(Dataset rows)
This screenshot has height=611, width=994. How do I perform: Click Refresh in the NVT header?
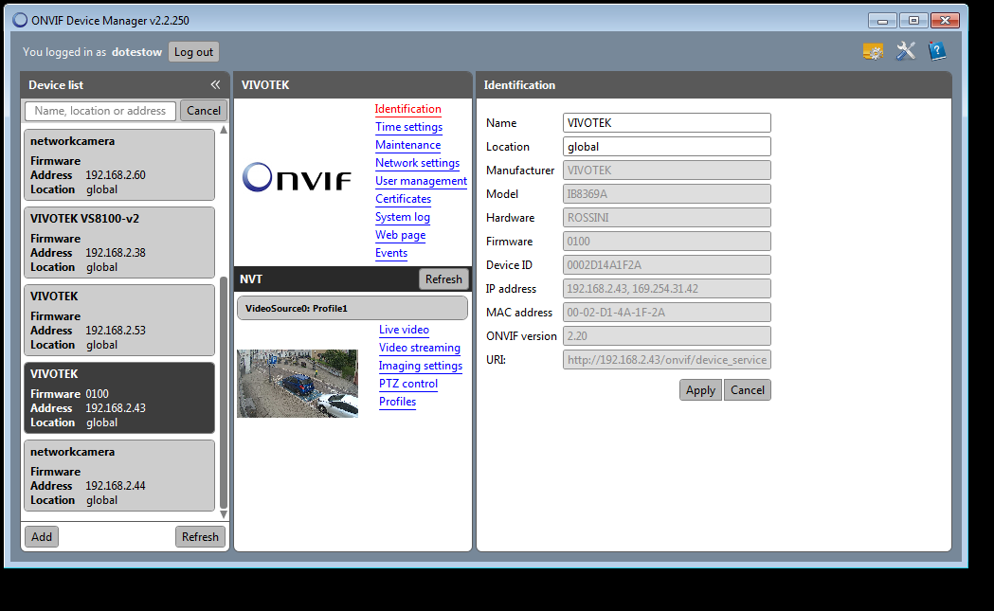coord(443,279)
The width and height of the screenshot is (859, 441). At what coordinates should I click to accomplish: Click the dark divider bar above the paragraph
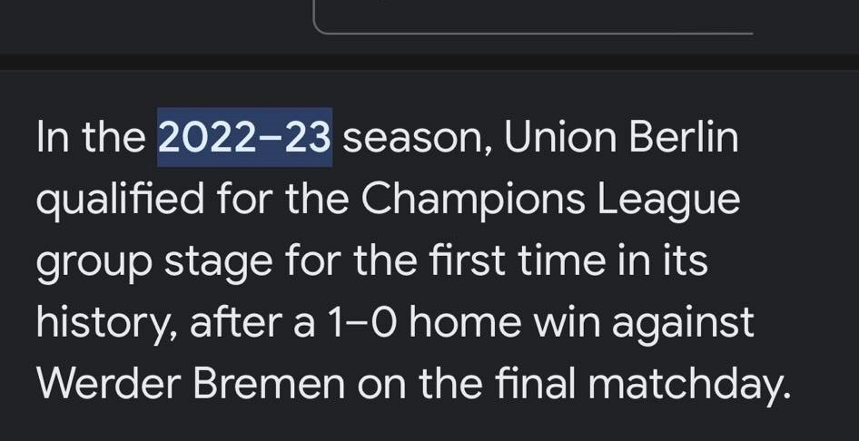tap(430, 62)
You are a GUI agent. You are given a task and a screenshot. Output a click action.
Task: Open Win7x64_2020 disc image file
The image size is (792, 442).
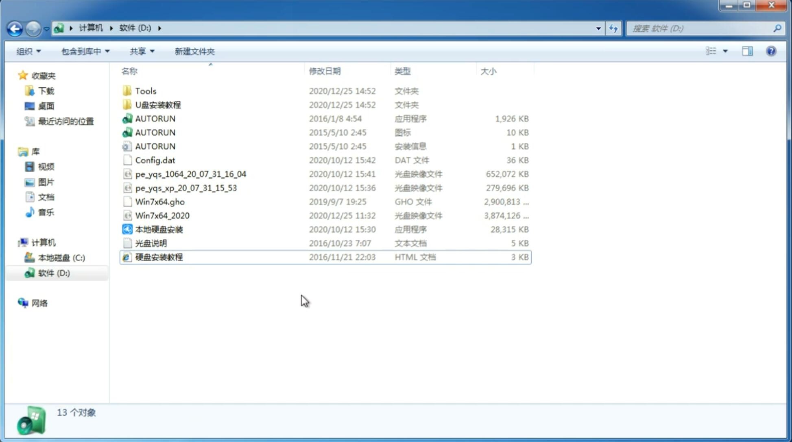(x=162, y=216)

WHAT YOU SHOULD DO - Reproduce every line of the listing above word for word, leaving out the pictures.

EXERCISE SOLUTION -
This screenshot has height=611, width=994. How do I perform: Click Refresh in the NVT header?
coord(443,279)
The width and height of the screenshot is (859, 441). At what coordinates should I click to accomplish: Click the dark divider bar above the paragraph
tap(430, 62)
You are a GUI agent. You are given a task and a screenshot. Output a click action.
Task: Open Win7x64_2020 disc image file
The image size is (792, 442).
(x=162, y=216)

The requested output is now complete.